¡Unas verdaderas heroínas!

¿Quiénes son?
Existe una raza de españolas que se casaron allá por los cincuenta, que tienen hoy unos setenta y cinco años, que no se han divorciado pero que les hubiese gustado hacerlo. De esas trato aquí, no de otras. Que las hay. Vaya por delante.

Trabajadoras impenitentes. Nacidas y criadas en una España rural, presa de la carestía de posguerra y sujetas a la autoridad del padre, el marido y el señor cura; emprendieron su vida creyéndose todo lo que les contaban y obedeciendo.

Algunas, las más espabiladas, aprendieron a leer y a escribir. ¡Hasta consiguieron llegar a bibliotecarias de su pueblo! Pertenecieron a Acción Católica y hacían teatro en la parroquia. Eso si tenían la suerte de haber nacido en una casa en la que la lectura estuviese bien vista. Pero si no, su destino era “fregar, barrer, casarse y tener hijos”. Que era lo único para lo que nacían las mujeres españolas por aquel entonces. Eso o quedarse en casa y cuidar de sus padres el resto de sus días. La soltería estaba muy mal vista y la vida como mujer independiente, también.

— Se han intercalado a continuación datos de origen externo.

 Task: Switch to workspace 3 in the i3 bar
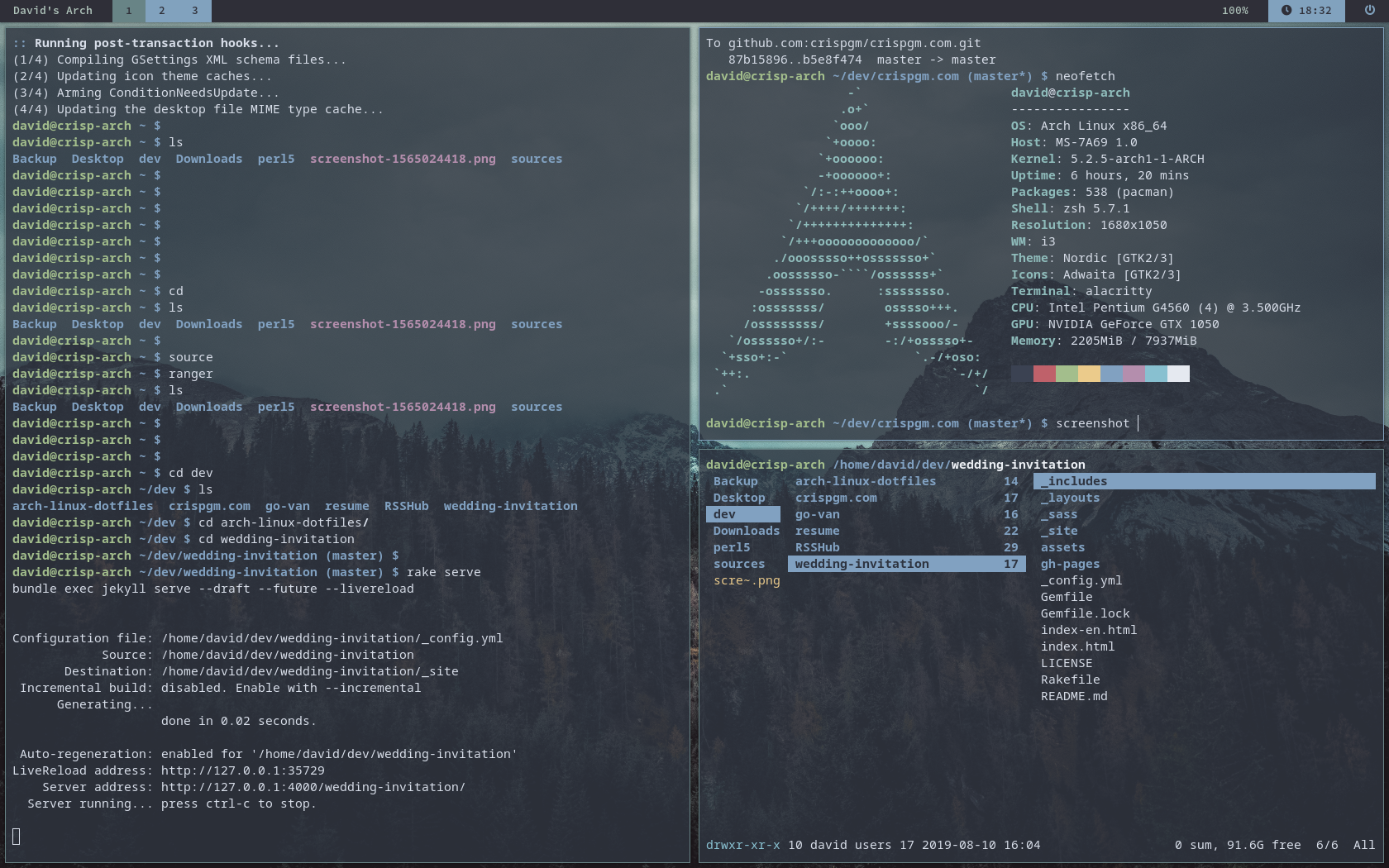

Con estos mimbres crecían y se desarrollaban intentando/creyendo ser felices a golpe de moldear su intimidad y sus emociones al son que marcaban los días de precepto y las confesiones y penitencias dictadas Don Antonio (por poner un nombre), el cura del lugar y a la postre, guía espiritual de todo el pueblo.

Del mito a la realidad
La idea del matrimonio, adornada por las interminables tardes de costura del ajuar, se convertía en la “gran aventura” de todas las mujeres. El noviazgo era tiempo de construir la creencia de que la pareja era quien ella creía que era. Además, el encuentro íntimo elevado a la categoría de mito, alimentaba todo tipo de inquietudes y misterio.

Así, ataviadas de ilusión, tules y virginidad, cambiaban de vida de la noche a la mañana. Sin más herramientas en su haber que saber fregar, barrer, coser y soñar.

La idea del matrimonio, adornada por las interminables tardes de costura del ajuar, se convertía en la “gran aventura” de todas las mujeres.La realidad de la vida fue dura con ellas. Les descubrió que el hombre creído no era tal. Que ganarse el pan era lo primero y que poco podían hacer con el ajuar. Punto y final. Ahí empezó todo. Unas saltaron con sus compañeros a París, otras a Alemania, otras se quedaron aquí. La España rural se vació.

Y ellas se hicieron fuertes. Atrincheradas en su fortaleza interior, aprendieron a llorar en silencio y a actuar. Forjadas en la idea de que la familia es lo primero y el matrimonio un “sacrificio” para toda la vida: parieron a sus hijos, mantuvieron limpios y ordenados sus hogares, llenaron las despensas e hicieron crecer el patrimonio familiar a golpe de bayeta, de aguja y de disgustos. Porque, no saben hoy todavía porqué, sus hombres, los novios “creídos” seguían viviendo “a su aire”.

¿Qué hacen con el hombre equivocado?
Hoy nos divorciamos. Pero ellas no. Para entender esto hay que comprender su historia. Se decía entonces que el que de novios apuntaba unas formas, después de casado las multiplicaba. Esta fórmula aplicaba a todos. Sin excepción. En lo bueno y en lo malo. Con respecto a lo primero nada que decir. Difícil es: hablar de lo malo. Pues no es más malo aquello que más se ve. De eso se podían poner a salvo. Pero de lo que ninguna podía librarse era de los vicios del alma. Delicados y sutiles por imperceptibles. Esos que, de ser virtudes, crean la gran diferencia entre ser feliz y ser infeliz; entre construir o destruir.

Y así, se forjaron al margen de sus hombres pero con ellos. Sin traicionar sus principios pero hoy ya, renegando de los mismos. Algunas han conseguido dominar al contrario y marcar el rumbo. Otras, sencillamente han aplicado aquello de: “si no puedes con tu enemigo, únete a él” y sobreviven. ¡Que no es poco!

*Nota: Carmen Martín Gaite escribió en 1987, “Usos amorosos de la posguerra española”. Un libro brillante cuya lectura recomiendo a quien quiera profundizar en el tema.